To be done:
Reproduce the lines verbatim, everything from the one containing "This screenshot has height=319, width=616." down to the end of the lines.

=-=-=-=-=

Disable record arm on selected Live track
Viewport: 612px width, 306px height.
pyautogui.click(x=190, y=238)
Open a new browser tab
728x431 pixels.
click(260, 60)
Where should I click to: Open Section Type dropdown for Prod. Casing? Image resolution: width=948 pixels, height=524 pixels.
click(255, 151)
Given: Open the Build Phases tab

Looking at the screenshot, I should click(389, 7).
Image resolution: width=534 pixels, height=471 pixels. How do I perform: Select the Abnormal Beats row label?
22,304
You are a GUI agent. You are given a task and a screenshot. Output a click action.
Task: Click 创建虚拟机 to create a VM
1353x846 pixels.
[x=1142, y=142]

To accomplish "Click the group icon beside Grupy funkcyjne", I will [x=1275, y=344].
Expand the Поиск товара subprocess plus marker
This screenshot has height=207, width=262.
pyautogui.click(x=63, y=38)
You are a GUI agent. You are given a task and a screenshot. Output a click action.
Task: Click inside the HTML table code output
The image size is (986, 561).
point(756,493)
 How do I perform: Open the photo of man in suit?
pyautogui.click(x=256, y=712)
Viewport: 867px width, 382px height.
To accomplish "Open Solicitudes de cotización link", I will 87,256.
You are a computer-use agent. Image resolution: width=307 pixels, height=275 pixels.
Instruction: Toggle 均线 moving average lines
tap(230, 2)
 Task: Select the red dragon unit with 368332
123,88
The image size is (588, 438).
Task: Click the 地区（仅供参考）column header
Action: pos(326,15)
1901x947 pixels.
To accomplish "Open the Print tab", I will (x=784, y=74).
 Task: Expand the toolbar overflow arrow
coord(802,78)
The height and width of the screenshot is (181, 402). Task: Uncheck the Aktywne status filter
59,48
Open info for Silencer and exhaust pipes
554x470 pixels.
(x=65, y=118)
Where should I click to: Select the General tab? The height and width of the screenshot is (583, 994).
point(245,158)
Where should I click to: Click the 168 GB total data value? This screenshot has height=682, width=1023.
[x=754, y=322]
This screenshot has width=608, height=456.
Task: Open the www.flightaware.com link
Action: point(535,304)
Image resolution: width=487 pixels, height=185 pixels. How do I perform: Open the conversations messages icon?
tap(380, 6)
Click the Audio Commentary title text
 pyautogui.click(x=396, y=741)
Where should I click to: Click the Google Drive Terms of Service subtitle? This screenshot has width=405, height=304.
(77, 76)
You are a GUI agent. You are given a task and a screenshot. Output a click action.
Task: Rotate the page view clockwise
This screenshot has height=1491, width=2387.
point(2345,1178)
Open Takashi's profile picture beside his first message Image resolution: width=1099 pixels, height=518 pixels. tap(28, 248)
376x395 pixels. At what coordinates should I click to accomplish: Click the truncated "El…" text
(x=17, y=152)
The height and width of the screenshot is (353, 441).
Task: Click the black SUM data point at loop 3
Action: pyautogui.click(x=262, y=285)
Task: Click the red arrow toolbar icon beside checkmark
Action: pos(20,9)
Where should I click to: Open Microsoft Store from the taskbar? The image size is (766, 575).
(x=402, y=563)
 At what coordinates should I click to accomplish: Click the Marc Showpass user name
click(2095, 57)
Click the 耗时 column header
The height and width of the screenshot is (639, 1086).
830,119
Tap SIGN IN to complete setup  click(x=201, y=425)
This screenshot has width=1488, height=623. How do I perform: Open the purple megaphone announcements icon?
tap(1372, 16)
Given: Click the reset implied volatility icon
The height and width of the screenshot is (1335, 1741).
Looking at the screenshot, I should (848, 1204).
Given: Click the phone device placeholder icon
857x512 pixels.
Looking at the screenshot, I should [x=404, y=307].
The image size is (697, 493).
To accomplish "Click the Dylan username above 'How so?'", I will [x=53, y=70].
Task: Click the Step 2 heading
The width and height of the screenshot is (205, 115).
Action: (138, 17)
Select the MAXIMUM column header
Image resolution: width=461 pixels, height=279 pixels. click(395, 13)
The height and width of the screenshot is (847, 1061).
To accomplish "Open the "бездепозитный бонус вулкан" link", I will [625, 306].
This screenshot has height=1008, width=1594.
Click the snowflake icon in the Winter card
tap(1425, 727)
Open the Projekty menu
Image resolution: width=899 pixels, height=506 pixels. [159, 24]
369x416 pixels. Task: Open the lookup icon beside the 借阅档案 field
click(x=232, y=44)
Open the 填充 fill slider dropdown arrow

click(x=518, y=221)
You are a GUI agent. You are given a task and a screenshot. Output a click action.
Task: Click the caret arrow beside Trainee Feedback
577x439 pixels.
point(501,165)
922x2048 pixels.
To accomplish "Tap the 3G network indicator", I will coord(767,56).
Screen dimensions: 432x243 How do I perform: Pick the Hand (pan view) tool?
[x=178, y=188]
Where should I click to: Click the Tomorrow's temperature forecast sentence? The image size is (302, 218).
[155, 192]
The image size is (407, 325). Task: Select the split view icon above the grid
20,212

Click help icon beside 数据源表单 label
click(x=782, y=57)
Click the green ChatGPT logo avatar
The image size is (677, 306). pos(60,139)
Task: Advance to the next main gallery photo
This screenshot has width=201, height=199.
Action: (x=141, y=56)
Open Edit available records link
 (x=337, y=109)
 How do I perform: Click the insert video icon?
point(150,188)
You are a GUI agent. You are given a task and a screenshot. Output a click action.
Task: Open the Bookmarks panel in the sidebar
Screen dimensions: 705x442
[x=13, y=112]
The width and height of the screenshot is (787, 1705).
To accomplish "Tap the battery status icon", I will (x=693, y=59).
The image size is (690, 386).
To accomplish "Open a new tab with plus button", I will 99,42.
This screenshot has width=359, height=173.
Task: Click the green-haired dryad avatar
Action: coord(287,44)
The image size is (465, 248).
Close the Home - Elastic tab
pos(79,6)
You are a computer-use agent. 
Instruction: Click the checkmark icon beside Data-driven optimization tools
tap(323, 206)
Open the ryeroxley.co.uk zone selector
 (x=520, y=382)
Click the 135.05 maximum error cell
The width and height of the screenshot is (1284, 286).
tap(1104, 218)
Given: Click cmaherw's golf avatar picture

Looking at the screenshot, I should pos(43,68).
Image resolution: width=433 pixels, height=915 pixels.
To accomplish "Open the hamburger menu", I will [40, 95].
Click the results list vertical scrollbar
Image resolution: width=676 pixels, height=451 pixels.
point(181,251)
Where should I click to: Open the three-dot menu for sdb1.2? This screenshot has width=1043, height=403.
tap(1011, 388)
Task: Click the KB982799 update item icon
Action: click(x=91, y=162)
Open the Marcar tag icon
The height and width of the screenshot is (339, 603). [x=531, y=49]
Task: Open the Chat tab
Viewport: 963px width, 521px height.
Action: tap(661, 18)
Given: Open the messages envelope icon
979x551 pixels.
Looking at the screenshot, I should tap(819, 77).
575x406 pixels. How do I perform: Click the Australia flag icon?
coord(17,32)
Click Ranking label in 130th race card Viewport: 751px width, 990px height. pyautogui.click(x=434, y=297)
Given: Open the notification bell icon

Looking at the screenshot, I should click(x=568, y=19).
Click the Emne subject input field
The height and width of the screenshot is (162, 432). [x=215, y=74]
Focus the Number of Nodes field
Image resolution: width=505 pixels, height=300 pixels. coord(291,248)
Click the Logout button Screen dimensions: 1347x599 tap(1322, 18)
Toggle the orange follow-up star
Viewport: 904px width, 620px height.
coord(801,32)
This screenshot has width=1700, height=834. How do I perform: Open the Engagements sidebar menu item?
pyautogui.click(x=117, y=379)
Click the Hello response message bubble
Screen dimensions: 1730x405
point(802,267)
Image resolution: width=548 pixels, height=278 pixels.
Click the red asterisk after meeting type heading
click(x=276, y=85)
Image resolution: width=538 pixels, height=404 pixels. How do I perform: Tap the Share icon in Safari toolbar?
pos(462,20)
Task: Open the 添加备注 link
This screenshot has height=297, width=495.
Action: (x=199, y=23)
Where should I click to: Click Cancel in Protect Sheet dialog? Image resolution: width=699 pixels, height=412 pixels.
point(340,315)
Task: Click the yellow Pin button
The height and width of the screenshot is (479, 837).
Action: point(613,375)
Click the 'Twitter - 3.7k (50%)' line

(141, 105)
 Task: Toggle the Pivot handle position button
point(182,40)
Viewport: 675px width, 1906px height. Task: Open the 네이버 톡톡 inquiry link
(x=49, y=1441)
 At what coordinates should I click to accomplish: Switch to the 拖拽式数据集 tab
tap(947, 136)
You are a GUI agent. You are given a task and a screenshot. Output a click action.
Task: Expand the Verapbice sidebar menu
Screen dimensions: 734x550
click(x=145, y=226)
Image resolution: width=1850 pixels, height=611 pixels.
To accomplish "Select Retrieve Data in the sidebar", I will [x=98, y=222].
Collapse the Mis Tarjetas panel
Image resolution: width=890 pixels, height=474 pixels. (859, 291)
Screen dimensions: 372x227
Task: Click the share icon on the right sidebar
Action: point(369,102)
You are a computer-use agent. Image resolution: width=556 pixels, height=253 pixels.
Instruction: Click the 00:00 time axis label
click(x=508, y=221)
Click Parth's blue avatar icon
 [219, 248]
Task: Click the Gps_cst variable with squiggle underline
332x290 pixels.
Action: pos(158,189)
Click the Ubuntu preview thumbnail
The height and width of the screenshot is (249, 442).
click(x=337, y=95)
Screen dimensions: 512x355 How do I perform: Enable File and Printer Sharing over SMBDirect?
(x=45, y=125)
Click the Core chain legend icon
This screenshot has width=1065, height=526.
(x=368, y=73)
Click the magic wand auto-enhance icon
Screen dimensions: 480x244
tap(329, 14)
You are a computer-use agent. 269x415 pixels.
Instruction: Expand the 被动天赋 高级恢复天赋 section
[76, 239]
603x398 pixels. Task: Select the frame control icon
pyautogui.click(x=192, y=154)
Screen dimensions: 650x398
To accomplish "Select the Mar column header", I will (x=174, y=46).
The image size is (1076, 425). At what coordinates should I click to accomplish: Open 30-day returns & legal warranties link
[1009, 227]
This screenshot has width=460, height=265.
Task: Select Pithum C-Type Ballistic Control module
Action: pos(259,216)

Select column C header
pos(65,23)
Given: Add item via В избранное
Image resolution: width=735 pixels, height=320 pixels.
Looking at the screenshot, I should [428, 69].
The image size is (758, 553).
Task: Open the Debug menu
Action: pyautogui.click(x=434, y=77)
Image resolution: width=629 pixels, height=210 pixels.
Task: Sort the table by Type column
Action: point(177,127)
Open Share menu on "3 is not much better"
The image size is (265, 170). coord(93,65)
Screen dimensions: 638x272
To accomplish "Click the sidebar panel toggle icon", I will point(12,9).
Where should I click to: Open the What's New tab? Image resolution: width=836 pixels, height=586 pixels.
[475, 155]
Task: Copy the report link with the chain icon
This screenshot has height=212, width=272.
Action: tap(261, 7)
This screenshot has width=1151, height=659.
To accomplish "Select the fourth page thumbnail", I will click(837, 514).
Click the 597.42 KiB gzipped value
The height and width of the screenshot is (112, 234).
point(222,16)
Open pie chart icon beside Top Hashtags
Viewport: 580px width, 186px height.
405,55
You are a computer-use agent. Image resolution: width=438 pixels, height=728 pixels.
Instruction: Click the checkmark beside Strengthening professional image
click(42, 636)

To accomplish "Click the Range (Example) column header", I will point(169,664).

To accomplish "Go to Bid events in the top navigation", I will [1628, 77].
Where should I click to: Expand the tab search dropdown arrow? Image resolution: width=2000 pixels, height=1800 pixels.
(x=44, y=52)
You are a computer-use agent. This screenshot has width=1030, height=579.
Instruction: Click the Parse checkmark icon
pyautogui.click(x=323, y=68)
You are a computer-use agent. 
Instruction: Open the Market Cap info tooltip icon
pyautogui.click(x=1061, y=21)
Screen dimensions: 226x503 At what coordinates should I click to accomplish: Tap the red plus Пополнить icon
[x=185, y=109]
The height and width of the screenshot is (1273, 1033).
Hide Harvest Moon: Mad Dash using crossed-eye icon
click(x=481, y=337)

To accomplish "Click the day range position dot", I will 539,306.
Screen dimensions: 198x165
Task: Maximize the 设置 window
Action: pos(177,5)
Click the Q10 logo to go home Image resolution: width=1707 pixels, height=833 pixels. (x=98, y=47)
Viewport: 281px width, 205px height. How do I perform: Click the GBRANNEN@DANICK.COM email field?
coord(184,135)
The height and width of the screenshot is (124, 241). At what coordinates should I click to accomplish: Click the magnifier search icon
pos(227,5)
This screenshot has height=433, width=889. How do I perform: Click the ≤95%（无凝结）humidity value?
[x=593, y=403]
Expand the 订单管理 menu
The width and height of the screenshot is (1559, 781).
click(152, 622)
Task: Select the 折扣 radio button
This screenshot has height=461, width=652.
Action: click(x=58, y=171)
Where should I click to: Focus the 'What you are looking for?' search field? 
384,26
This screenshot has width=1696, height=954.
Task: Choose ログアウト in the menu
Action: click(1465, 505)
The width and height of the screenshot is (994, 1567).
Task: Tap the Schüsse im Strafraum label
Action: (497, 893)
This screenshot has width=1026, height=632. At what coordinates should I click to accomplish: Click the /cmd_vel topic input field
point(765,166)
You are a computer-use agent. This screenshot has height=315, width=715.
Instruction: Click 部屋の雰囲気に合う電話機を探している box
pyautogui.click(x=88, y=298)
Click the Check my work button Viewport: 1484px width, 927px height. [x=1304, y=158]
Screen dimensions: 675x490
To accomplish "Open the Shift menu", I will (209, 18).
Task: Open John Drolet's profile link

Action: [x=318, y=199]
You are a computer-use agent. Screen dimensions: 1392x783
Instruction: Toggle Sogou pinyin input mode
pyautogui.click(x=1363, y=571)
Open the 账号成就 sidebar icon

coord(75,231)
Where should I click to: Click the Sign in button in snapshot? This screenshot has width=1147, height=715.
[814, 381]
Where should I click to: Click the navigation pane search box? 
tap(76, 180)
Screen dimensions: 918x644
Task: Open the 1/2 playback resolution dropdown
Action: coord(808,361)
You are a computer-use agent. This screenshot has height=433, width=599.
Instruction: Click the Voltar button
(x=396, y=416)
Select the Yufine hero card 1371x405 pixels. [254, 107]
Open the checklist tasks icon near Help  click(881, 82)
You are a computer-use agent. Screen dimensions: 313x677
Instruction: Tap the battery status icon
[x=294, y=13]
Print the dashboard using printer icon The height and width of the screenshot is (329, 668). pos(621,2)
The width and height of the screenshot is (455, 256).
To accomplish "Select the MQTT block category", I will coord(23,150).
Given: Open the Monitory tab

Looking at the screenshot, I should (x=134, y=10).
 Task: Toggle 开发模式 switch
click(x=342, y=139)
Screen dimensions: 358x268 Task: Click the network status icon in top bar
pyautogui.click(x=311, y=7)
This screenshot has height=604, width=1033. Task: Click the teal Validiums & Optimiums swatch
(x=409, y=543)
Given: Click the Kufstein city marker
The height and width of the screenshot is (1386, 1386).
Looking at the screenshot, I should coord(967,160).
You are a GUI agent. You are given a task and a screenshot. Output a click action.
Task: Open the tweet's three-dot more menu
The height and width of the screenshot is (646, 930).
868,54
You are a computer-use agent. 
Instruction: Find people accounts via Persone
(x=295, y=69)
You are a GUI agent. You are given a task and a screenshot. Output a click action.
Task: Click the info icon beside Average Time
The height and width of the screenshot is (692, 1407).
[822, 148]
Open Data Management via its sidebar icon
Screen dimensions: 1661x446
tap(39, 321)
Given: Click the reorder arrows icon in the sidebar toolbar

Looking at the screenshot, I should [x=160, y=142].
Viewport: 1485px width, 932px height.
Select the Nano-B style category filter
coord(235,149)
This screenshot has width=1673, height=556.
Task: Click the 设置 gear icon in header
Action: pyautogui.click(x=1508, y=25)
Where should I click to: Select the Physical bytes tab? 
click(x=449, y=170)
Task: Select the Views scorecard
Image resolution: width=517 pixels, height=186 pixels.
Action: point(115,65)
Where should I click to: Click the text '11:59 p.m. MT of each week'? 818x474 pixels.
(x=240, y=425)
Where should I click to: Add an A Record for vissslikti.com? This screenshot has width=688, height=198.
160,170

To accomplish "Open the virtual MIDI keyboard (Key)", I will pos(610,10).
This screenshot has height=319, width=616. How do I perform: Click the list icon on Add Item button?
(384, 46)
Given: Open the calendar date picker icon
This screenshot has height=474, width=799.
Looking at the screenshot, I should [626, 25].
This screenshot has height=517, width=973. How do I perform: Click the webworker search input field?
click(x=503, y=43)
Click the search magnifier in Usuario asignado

=-=-=-=-=

Task answer:
This screenshot has height=319, width=616. How do I perform: Click the list icon on Add Item button?
(384, 46)
Given: Open the calendar date picker icon
This screenshot has height=474, width=799.
Looking at the screenshot, I should [626, 25].
This screenshot has height=517, width=973. How do I perform: Click the webworker search input field?
click(x=503, y=43)
Click the search magnifier in Usuario asignado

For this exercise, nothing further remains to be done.